# Oh copper, Oh joy!



## Beggiatoa (Dec 25, 2004)

Are you copper deficient or Copper toxic? Get tested and find out. Both spectrum's cause numerous problems.

However, if you're copper deficient, like I am, this is what happens:

-weakens connective tissue (this holds every cell in your together, think about it)

-Adrenaline (epinephrine) stimulates ceruloplasmin release 150% as well as free copper and may be the stress hormone for copper (when you're stressed, copper is wasted)

-copper is needed by the brain and immune system. A deficiency can make you dumb and sick.

-Weakens elastin tissue. This leads to ANEURYSMS, SLIPPED DISCS and HEMORRHOIDS, mitral valve prolapse, varicose veins, distended superficial veins, wrinkles, Marfan syndrome, Ehlers-danlos syndrome.
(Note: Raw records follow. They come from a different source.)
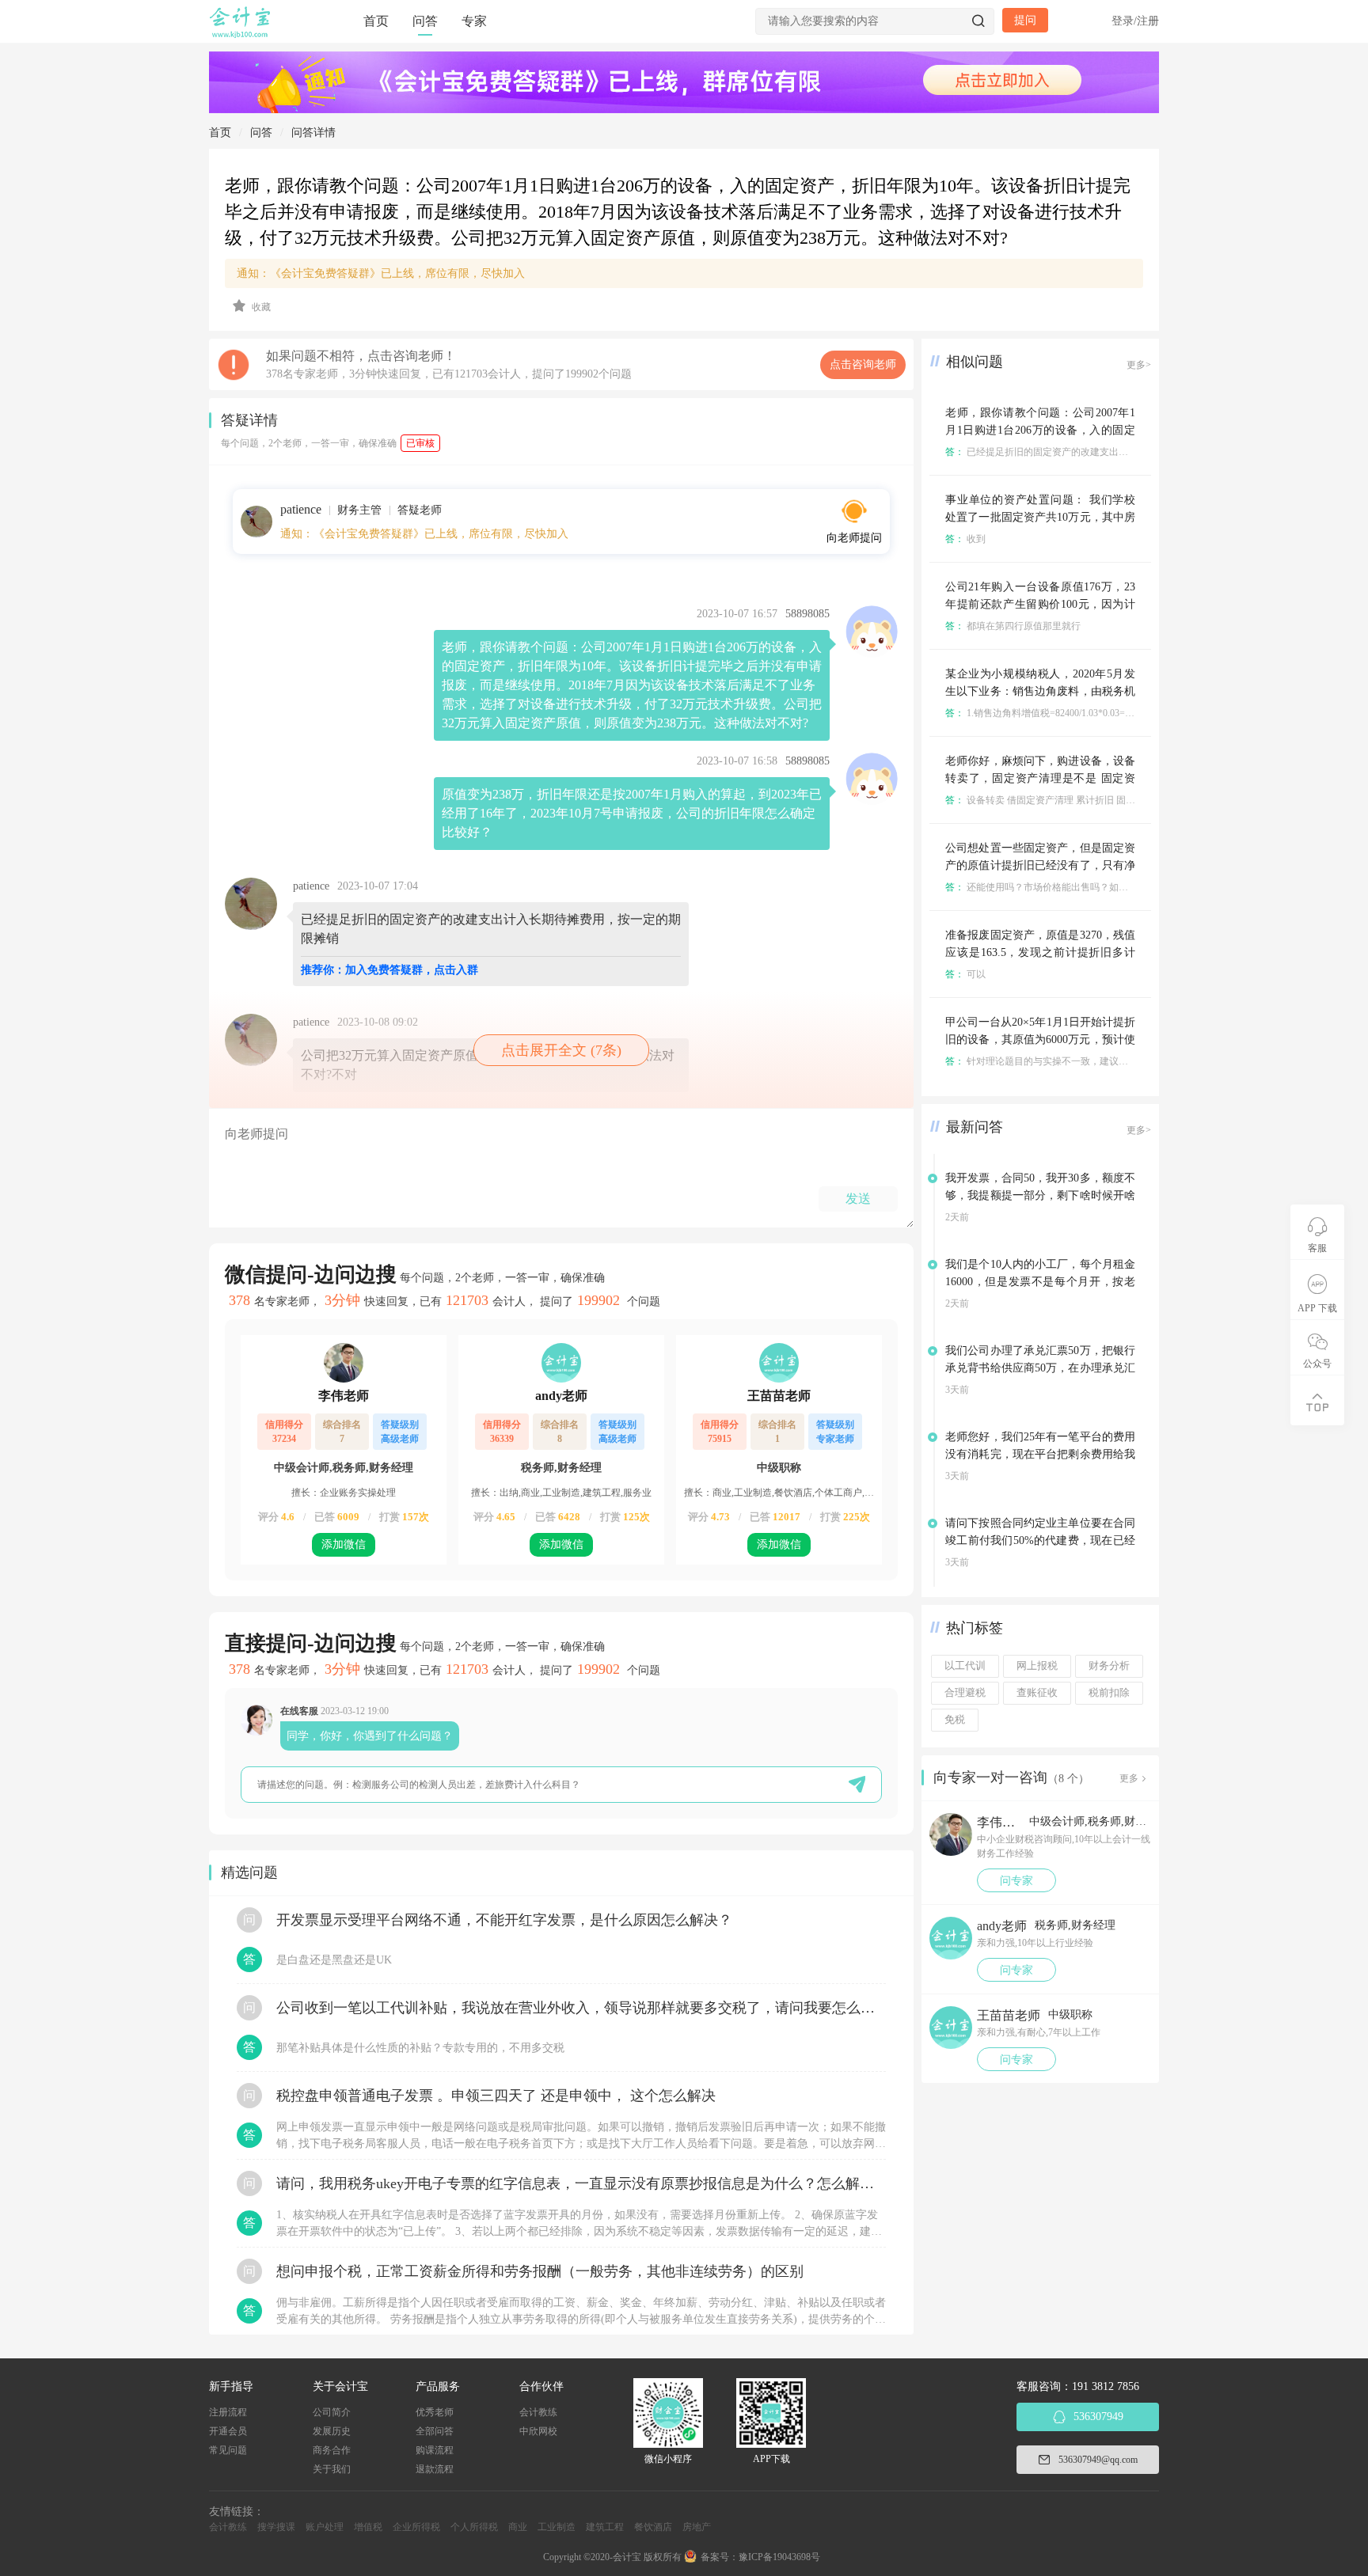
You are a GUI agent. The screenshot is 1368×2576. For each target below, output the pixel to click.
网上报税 (1037, 1665)
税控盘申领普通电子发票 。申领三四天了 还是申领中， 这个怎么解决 (496, 2096)
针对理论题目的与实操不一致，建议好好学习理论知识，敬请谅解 (1093, 1061)
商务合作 (332, 2450)
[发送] (857, 1784)
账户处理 (325, 2526)
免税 (954, 1719)
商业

This is were it gets interesting...

-Copper is needed by the enzyme Tyrosinase. This incorporates tyrosine into melanin pigment and is the reason why copper deficient sheep fail to pigment. Also, grey hairs seems to be caused by this as well. So, if you're really really pale and white, check your copper levels! I suspect I was born copper deficient. My mom has always been pale white and I've suspected a copper deficiency in her for a while.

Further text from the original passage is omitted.